For Bachelard, a home provides one with a sense of security, which the phenomenologist sees as being connected with one’s childhood home. When homes related to particular buildings appear in Kaplinski’s verse, these do not guarantee such security. They are perishable, crumbling houses that may disappear, particularly in a fire like that which consumed the centre of Tartu, the poet’s childhood home town, during WWII. Yet the texts that feature such an understanding of home become more dependent on bodily memory, on an actual reliving of space. The home that is retrospectively connected with the past may replace the more abstract existentialist home, but is no source of security, serving as an ephemeral home.
However, Kaplinski’s poetic homes gradually develop the quality of being inhabited, appearing as nodes of lived relationships between people – interpersonal homes. Family members whose space is such a home, are now related to a certain location where the home space has developed around them. In addition to being the result of intimate relationships within a family, such a home that occupies a particular place requires permanent engagement and care to make it retain the quality of an intimate space; it needs to be inhabited and maintained.
When a home acquires boundaries as a place, it is necessarily surrounded by non-place, an undivided space offering a plethora of possibilities for movement and travel, being away from home and the possibility of returning, particularly of returning to the second home in the country, experienced as authentic and intimate in Kaplinski’s verse.

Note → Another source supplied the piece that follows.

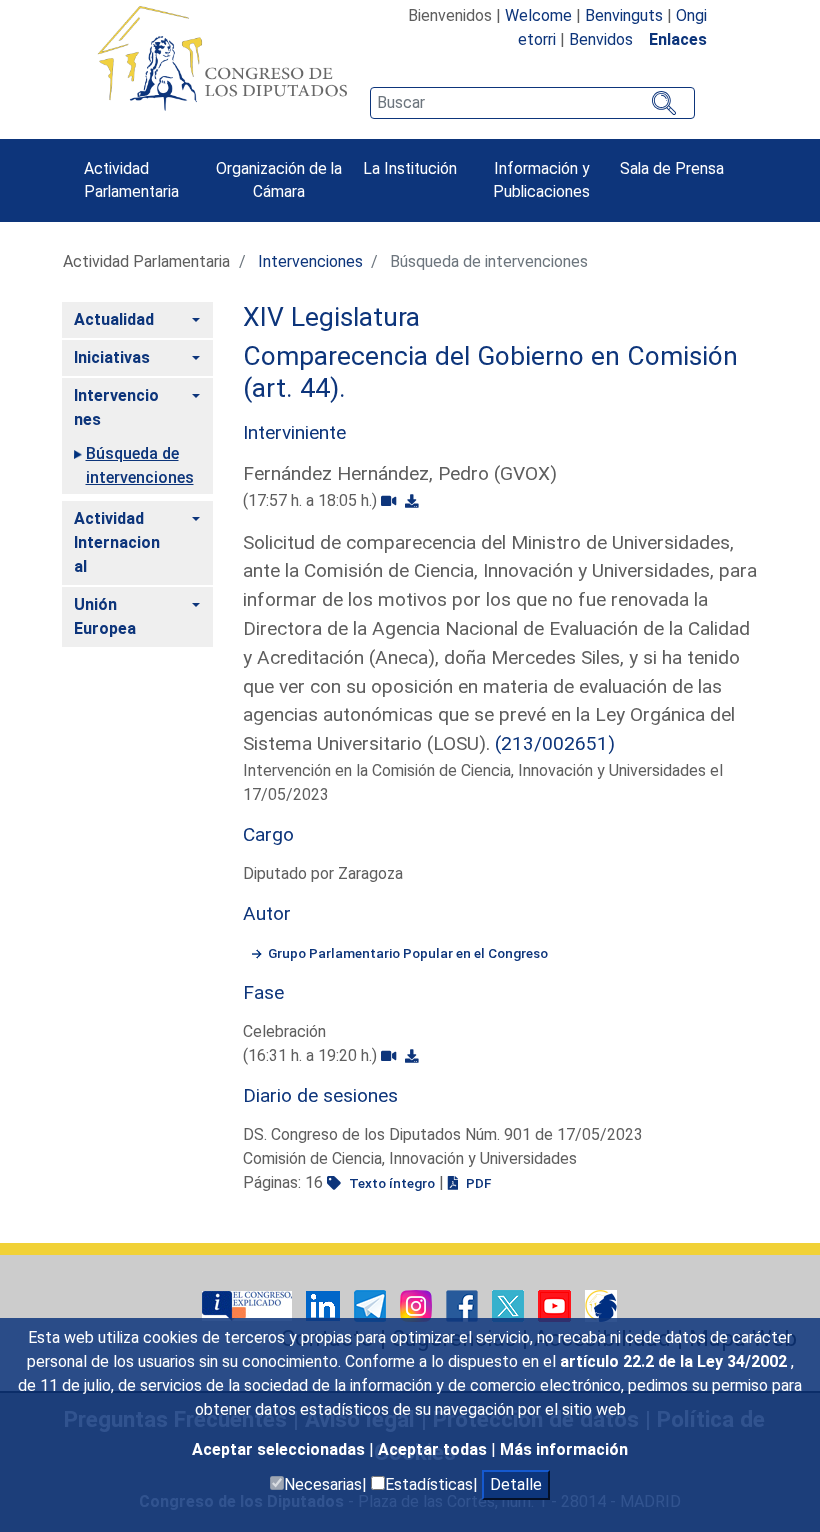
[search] (532, 103)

The house, the shell of the home, now becomes established with a certainty that allows leaving it without the sense of it disappearing. While the poet occasionally still contemplates [or, “reflects on”] being an exile in Estonia, his father having been originally from Poland, and thus questions the sense of rootedness connected with the concept of home, the real home is still defined by the presence of children rather than by ancestors.
Kaplinski’s poetry moves towards a dialectic of home and homelessness, reminiscent of Bachelard’s dialectic of the internal and the external. The dialectic home finds a continuation in the internalised home that does not require descriptions or, for that matter, even mention, for its existence is so self-evident. Home as a self-evident starting point, a place from which the poetry originates, is rather more characteristic of the poet’s later work that has moved towards the Relphian state of existential insideness. While a strict periodisaton of the evolution of the concept of home in Kaplinski’s poetry may not be feasible, it still manifests a general tendency of movement towards a stronger sense of being at home in a particular place, a greater intimacy and acceptance.